Science produced dramatic changes in communications, entertainment, transportation, and information processing, but instead of bringing about one world, this revolution seemed only to increase the complexity and impersonality of life, threatening privacy, glorifying violence, and bringing all the pain and suffering and injustice of the world into the living room.
The benefits of technology were rapidly taken for granted and lost to sight while the bad side effects of technology captured the headlines.
The support of science for its fruits tended to confuse science with technology in the public mind with the result that the bad effects of the application of technology were attributed to science. The antiscience, antirationalist views held by a literacy elite have been popularized by the mass media, and have had great appeal to an educated younger generation.
Other Weaknesses
Support of science primarily for its fruits has disclosed other weaknesses. As society changes its priorities with increasing rapidity, the basic sciences that received their support because of supposed fruits suffer, while others benefit faster than they can produce results.
Thus, the physical sciences, whose support was heavily tied to national security expenditures, are especially vulnerable at the present time, while the social sciences and ecology are the object of expectations of immediate answers to pressing social problems, expectations that they are scarcely ready to fulfill.
Science and technology are becoming increasingly tied down to currently perceived social and political priorities with less opportunity to advance their own conceptual structure. The system of support for science thus loses the opportunity for science itself to generate the options for new priorities in the future. Many of the complaints against science are really complaints against obsolete political priorities and institutions and the failure of science to break outside the bounds, of the society that provides its resources.
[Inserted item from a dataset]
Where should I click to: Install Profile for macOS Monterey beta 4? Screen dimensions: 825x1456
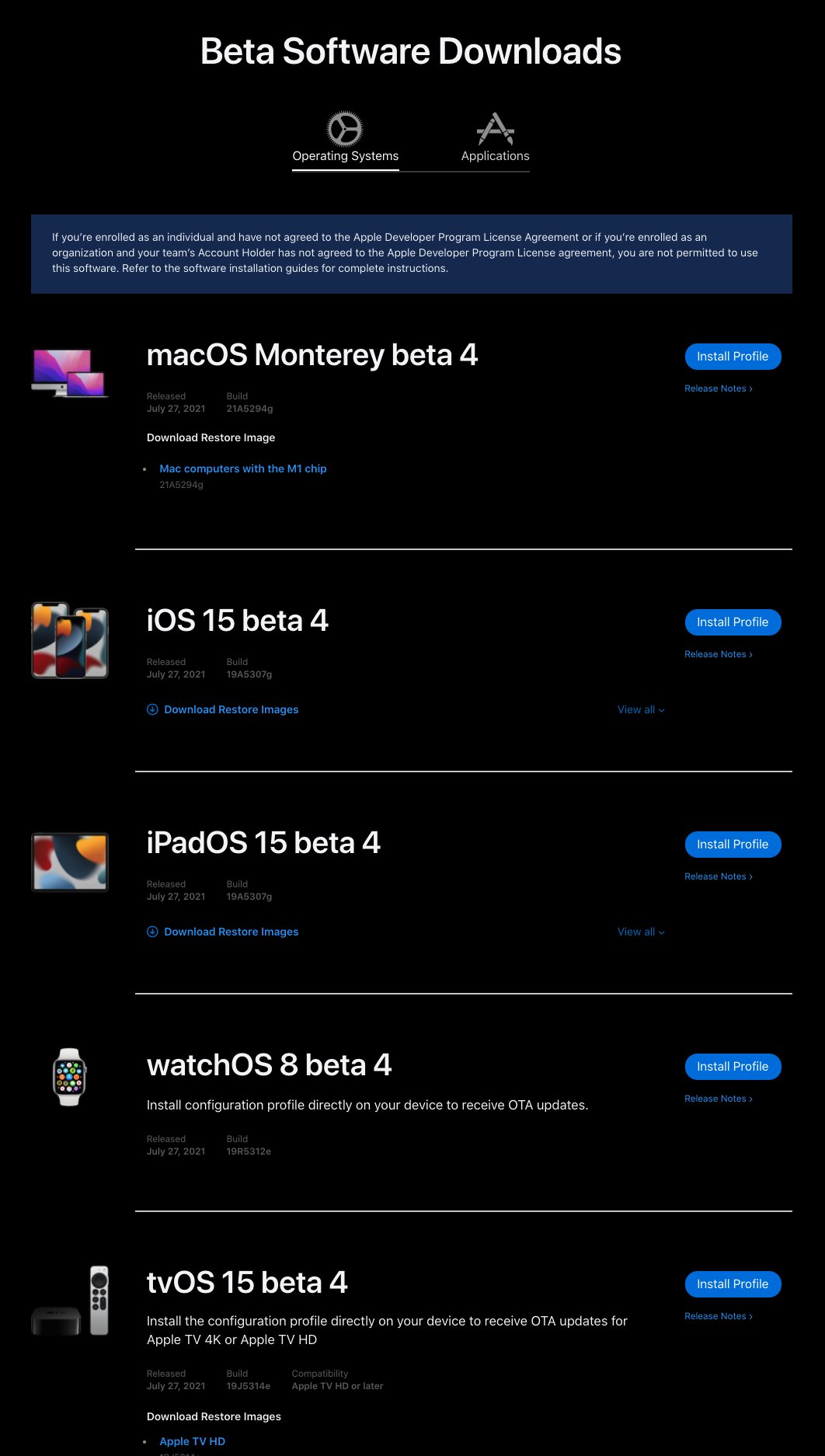point(733,357)
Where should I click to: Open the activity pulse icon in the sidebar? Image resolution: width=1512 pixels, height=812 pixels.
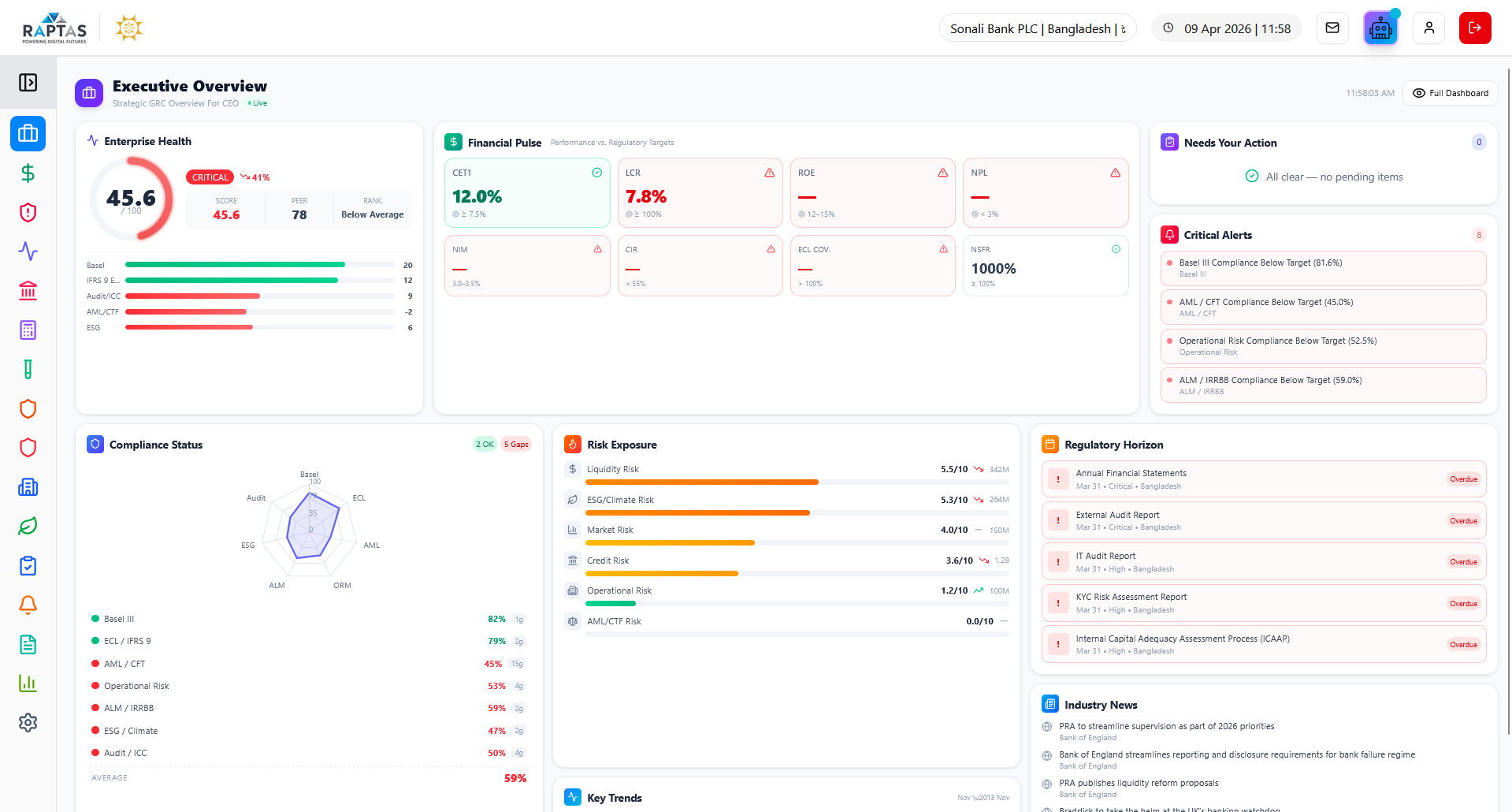[x=28, y=251]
Furthermore, the public has failed to appreciate that science is successful not only when it generates opportunities for successful new technology, but also when it provides a sounder basis for choice among alternative technologies, including the knowledge and arguments needed not to choose certain options.
A system of support of science less tied to its immediate possible fruits could release science to provide greater guidance for future social priorities and long-range planning. The results of fundamental science are most important for the social problems and technological choices with which we will be faced 20 years from now.
Military Argument
The military use to justify the support of science on the ground that it helped them to avoid “technological surprise,” unexpected technical development in the hands of a potential enemy. Today the main dangers of a technological surprise lie in the physical environment or in unanticipated social impact.
The arguments for greater fundamental understanding to avoid this sort of surprise are even more compelling than in the case of the military, and yet they are little appreciated by the public or politicians. Furthermore, just because we are dealing with the element of “surprise” we cannot afford to be too selective in our exploration into the future. The problems that we can foresee today and toward which we might be tempted to direct our science too exclusively may not be most important a decade or so hence.
If science is to continue to contribute to society in the 1970’s, it will have to find new ways of shielding itself partially from these political breezes, so that it can concentrate on long-term problems – both those of society and those internal to the structure of science itself.
This undoubtedly means a trend toward more direct support of institutions as such and also a trend toward greater concentration of support for both basic science and for both basic science and for academic science generally in a single federal agency charged with looking at the health of science in its entirety, including the health of scientific institutions and advanced education.